(Items from a collection)
....

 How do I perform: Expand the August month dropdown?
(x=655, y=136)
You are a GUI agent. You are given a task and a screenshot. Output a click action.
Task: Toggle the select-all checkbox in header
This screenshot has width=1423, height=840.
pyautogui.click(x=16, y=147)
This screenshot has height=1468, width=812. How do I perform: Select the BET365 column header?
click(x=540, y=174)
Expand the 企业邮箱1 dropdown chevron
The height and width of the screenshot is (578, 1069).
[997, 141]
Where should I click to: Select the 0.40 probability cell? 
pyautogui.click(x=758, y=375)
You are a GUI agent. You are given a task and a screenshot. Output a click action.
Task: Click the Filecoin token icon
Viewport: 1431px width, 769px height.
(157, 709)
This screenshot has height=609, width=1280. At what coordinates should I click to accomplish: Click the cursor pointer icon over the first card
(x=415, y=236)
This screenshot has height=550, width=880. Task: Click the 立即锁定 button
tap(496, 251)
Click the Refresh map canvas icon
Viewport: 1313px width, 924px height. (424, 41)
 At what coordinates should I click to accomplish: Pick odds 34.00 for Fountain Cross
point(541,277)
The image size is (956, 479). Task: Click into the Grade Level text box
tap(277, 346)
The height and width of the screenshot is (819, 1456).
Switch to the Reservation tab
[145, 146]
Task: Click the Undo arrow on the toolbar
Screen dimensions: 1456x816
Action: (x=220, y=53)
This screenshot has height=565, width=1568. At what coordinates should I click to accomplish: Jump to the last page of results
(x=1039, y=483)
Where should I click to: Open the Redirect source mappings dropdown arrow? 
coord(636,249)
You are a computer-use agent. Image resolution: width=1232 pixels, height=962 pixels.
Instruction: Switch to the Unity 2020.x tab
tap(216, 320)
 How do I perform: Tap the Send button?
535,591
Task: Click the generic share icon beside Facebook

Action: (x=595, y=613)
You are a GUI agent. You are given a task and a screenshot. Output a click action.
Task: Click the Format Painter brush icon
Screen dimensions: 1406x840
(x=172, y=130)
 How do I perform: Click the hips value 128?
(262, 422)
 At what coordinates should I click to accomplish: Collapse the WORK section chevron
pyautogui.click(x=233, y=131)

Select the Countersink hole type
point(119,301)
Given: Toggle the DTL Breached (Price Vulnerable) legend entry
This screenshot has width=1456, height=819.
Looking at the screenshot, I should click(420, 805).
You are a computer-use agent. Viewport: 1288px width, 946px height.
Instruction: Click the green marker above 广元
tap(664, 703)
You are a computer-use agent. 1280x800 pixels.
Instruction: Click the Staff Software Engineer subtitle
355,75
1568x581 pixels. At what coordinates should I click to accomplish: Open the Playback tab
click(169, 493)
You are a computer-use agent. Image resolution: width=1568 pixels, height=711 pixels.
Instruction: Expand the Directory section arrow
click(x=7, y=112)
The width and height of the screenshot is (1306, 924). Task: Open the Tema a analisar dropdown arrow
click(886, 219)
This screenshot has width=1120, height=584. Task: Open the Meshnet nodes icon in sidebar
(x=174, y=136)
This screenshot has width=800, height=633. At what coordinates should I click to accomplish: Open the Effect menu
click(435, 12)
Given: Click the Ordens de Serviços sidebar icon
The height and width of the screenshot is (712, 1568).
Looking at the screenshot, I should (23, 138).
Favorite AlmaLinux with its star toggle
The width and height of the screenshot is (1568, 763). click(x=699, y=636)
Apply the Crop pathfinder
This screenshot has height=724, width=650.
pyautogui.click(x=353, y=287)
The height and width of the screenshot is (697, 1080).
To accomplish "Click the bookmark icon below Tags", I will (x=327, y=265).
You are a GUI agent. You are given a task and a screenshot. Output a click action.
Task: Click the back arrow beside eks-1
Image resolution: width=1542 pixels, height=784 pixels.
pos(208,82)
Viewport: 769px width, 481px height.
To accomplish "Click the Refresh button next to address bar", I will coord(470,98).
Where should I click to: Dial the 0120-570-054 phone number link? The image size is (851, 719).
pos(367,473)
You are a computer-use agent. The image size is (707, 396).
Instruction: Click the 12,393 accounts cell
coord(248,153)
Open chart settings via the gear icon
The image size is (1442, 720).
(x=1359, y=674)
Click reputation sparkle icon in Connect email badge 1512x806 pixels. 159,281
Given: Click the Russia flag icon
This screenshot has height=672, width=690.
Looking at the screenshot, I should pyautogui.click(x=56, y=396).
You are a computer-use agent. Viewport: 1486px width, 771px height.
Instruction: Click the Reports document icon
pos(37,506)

....

■ AIM
Pull out each line of the items above that contains the word "dimensions".

■ TASK OUTPUT
Screen dimensions: 1456x816
Screen dimensions: 1406x840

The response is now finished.